Look through the lines below and copy each one that includes "disorder".
-- Exercise data follows --
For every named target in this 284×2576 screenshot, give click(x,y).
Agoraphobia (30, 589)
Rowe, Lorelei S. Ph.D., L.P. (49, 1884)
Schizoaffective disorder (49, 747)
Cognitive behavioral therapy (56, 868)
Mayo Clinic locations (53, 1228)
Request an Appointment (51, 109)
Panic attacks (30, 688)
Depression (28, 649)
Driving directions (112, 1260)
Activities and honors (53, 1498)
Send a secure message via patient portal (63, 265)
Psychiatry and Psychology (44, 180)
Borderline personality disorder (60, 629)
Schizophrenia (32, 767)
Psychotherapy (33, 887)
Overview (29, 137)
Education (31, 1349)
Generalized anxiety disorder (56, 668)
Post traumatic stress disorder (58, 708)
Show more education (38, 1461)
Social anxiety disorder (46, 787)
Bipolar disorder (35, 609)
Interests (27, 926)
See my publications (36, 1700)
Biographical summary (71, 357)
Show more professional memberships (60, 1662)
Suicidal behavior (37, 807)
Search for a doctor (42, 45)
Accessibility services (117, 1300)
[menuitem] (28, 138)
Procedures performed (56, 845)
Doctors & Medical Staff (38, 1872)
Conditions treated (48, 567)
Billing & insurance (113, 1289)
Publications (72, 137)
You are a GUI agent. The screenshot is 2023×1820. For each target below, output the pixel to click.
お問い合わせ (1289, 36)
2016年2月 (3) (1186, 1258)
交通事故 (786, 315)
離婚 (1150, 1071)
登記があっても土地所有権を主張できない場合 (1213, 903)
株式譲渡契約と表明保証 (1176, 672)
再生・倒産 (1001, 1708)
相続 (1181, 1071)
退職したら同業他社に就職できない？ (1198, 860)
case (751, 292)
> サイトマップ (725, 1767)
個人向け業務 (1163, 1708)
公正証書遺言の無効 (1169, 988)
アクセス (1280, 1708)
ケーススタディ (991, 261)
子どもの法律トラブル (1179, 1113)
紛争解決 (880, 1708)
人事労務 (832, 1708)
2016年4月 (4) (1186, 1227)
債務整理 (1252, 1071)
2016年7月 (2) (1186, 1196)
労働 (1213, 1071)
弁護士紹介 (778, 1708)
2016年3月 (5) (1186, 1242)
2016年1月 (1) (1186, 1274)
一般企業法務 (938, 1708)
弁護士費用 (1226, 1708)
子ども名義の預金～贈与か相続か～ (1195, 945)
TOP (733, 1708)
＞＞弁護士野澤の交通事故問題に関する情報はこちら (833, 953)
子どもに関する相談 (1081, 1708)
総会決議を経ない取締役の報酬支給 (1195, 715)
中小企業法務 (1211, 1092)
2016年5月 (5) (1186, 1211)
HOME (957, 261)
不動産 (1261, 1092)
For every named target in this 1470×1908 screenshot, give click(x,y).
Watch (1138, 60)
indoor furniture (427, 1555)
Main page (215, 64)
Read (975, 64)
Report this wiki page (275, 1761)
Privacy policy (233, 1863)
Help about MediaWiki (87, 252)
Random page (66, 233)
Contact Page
-- Exercise data concluded --
## Response to this task
Schizoaffective disorder (49, 747)
Borderline personality disorder (60, 629)
Generalized anxiety disorder (56, 668)
Post traumatic stress disorder (58, 708)
Social anxiety disorder (46, 787)
Bipolar disorder (35, 609)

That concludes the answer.